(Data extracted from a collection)
----------

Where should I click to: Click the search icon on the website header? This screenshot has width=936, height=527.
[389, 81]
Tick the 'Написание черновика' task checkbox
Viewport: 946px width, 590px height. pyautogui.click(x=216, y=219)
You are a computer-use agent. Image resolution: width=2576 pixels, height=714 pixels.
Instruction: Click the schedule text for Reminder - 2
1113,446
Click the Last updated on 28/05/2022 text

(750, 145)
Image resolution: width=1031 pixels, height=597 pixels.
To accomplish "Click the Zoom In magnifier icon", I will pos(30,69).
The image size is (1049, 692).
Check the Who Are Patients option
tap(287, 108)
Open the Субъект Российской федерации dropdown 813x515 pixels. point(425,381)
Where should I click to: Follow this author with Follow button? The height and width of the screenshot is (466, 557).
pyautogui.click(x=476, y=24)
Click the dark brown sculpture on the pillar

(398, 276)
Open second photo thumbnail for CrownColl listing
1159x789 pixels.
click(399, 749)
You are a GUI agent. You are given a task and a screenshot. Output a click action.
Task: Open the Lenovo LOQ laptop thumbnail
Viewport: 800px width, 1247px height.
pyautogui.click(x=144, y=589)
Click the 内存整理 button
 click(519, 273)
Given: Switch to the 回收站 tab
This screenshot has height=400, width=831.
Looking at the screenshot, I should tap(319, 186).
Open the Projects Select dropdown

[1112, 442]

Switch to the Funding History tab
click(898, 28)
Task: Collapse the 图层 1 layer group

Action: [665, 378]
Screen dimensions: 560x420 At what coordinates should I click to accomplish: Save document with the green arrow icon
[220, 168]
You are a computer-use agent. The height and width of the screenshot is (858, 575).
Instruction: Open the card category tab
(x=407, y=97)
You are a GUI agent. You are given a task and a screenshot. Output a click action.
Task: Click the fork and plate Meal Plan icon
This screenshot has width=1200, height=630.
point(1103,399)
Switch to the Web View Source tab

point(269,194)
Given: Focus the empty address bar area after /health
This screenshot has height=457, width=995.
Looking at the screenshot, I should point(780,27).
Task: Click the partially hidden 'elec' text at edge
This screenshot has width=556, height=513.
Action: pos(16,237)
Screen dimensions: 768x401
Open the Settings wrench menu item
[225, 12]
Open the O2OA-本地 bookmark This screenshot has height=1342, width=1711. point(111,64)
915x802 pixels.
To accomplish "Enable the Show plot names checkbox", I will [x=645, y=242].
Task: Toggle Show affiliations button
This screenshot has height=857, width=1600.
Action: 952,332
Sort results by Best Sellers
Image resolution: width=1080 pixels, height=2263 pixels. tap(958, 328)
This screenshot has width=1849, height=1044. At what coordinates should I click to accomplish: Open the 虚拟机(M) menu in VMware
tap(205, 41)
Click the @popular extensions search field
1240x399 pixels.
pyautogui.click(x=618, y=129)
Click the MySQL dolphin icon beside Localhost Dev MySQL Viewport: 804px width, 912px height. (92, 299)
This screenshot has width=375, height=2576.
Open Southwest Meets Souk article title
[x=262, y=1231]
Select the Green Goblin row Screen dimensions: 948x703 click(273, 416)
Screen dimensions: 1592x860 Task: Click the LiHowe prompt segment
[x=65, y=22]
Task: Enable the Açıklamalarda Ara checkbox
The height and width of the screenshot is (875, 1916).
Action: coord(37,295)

----------

● Prompt
Nothing above should be left out; write out every record exactly.

● Result below
Where should I click to: Click the search icon on the website header? This screenshot has width=936, height=527.
[389, 81]
Tick the 'Написание черновика' task checkbox
Viewport: 946px width, 590px height. pyautogui.click(x=216, y=219)
You are a computer-use agent. Image resolution: width=2576 pixels, height=714 pixels.
Instruction: Click the schedule text for Reminder - 2
1113,446
Click the Last updated on 28/05/2022 text

(750, 145)
Image resolution: width=1031 pixels, height=597 pixels.
To accomplish "Click the Zoom In magnifier icon", I will pos(30,69).
The image size is (1049, 692).
Check the Who Are Patients option
tap(287, 108)
Open the Субъект Российской федерации dropdown 813x515 pixels. point(425,381)
Where should I click to: Follow this author with Follow button? The height and width of the screenshot is (466, 557).
pyautogui.click(x=476, y=24)
Click the dark brown sculpture on the pillar

(398, 276)
Open second photo thumbnail for CrownColl listing
1159x789 pixels.
click(399, 749)
You are a GUI agent. You are given a task and a screenshot. Output a click action.
Task: Open the Lenovo LOQ laptop thumbnail
Viewport: 800px width, 1247px height.
pyautogui.click(x=144, y=589)
Click the 内存整理 button
 click(519, 273)
Given: Switch to the 回收站 tab
This screenshot has height=400, width=831.
Looking at the screenshot, I should tap(319, 186).
Open the Projects Select dropdown

[1112, 442]

Switch to the Funding History tab
click(898, 28)
Task: Collapse the 图层 1 layer group

Action: [665, 378]
Screen dimensions: 560x420 At what coordinates should I click to accomplish: Save document with the green arrow icon
[220, 168]
You are a computer-use agent. The height and width of the screenshot is (858, 575).
Instruction: Open the card category tab
(x=407, y=97)
You are a GUI agent. You are given a task and a screenshot. Output a click action.
Task: Click the fork and plate Meal Plan icon
This screenshot has width=1200, height=630.
point(1103,399)
Switch to the Web View Source tab

point(269,194)
Given: Focus the empty address bar area after /health
This screenshot has height=457, width=995.
Looking at the screenshot, I should point(780,27).
Task: Click the partially hidden 'elec' text at edge
This screenshot has width=556, height=513.
Action: pos(16,237)
Screen dimensions: 768x401
Open the Settings wrench menu item
[225, 12]
Open the O2OA-本地 bookmark This screenshot has height=1342, width=1711. point(111,64)
915x802 pixels.
To accomplish "Enable the Show plot names checkbox", I will [x=645, y=242].
Task: Toggle Show affiliations button
This screenshot has height=857, width=1600.
Action: 952,332
Sort results by Best Sellers
Image resolution: width=1080 pixels, height=2263 pixels. tap(958, 328)
This screenshot has width=1849, height=1044. At what coordinates should I click to accomplish: Open the 虚拟机(M) menu in VMware
tap(205, 41)
Click the @popular extensions search field
1240x399 pixels.
pyautogui.click(x=618, y=129)
Click the MySQL dolphin icon beside Localhost Dev MySQL Viewport: 804px width, 912px height. (92, 299)
This screenshot has width=375, height=2576.
Open Southwest Meets Souk article title
[x=262, y=1231]
Select the Green Goblin row Screen dimensions: 948x703 click(273, 416)
Screen dimensions: 1592x860 Task: Click the LiHowe prompt segment
[x=65, y=22]
Task: Enable the Açıklamalarda Ara checkbox
The height and width of the screenshot is (875, 1916).
Action: coord(37,295)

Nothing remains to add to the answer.